▶ **Text under study**:

+++++

Written by scientist turned science writer, A Brief History of Everyone Who Ever Lived: The Human Story Retold Through Our Genes explores our genomes in search of whether redheads will disappear over time (not likely unless our entire species disappears), why Icelanders have strange genes (living on an island, you know), which kind of plague killed Romans, why the Hapsburg took consanguinity to an unhealthy extreme, and whether the Vikings raped as much as they pillaged (surprisingly, no).
The tone is occasionally a little over the top, but I suppose enthusiasm is a desirable attitude when it comes to science.
The author of The Evolution of Beauty: How Darwin’s Forgotten Theory of Mate Choice Shapes the Animal World – and Us has a specific aim: to rehabilitate Darwin’s theory of sexual selection, that choosing a mate for pure beauty (rather than “fitness”), is an essential motor of evolution, alongside the better-known natural selection theory, now amply proven. The bitterness of the scientific debate sometimes shows through the narrative, and does not enhance it.
The author is an ornithologist and shares many examples of tropical birds that court females with their feathers, constructions, and dances — all of which he explains because females just like the fun stuff. While the arguments are interesting and plausible, they seem to resist proof and rely on hypotheses. And when he venture into human tastes (and testes), your capacity to believe may be further shaken. Still, it’s good to underscore that natural selection was just one of Darwin’s theory.
Written by a scientist who is also a buddhist, Why Buddhism is True: The Science and Philosophy of Meditation and Enlightenment is an outsider-friendly discussion of Buddhism, with the author joyously (and encouragingly) sharing his own failures at meditating “properly”. The core idea of the book is that meditation is a powerful way to counter-balance our natural instincts, so whether we are annoyed at someone’s snoring or worried about our own pain, mindfully observing that feeling can give us the time and space to react in a different way than aggression and anxiety. It’s clear that the book cannot replace a good teacher or years of practice, but it is a wonderful glimpse.

+++++

▶ **What to work on**:
(a) From the book reviews above, list the topics the review says A Brief History of Everyone Who Ever Lived explores in our genomes.
(b) Answer these questions about the book reviews above.
(i) What kind of scientist is the author of The Evolution of Beauty?
(ii) According to the review, did the Vikings rape as much as they pillaged?
(iii) What does the review call the core idea of Why Buddhism is True?

▶ **Exercise data**:
+++++

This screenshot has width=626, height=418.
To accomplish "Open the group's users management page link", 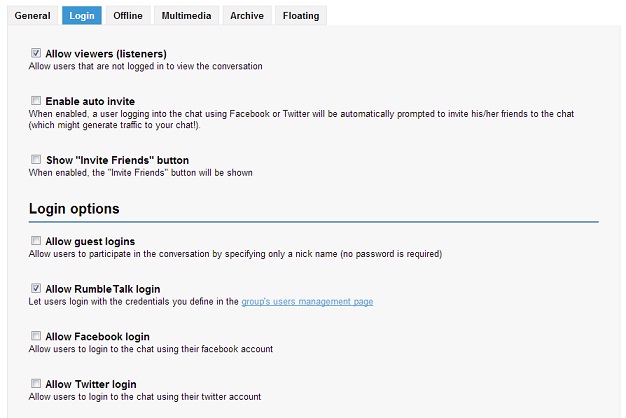I will tap(307, 301).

+++++

▶ **Outputs by task**:
(a)
- Whether redheads will disappear over time
- Why Icelanders have strange genes
- Which kind of plague killed Romans
- Why the Hapsburg took consanguinity to an unhealthy extreme
- Whether the Vikings raped as much as they pillaged

(b)
(i) An ornithologist.
(ii) No, surprisingly.
(iii) That meditation is a powerful way to counter-balance our natural instincts.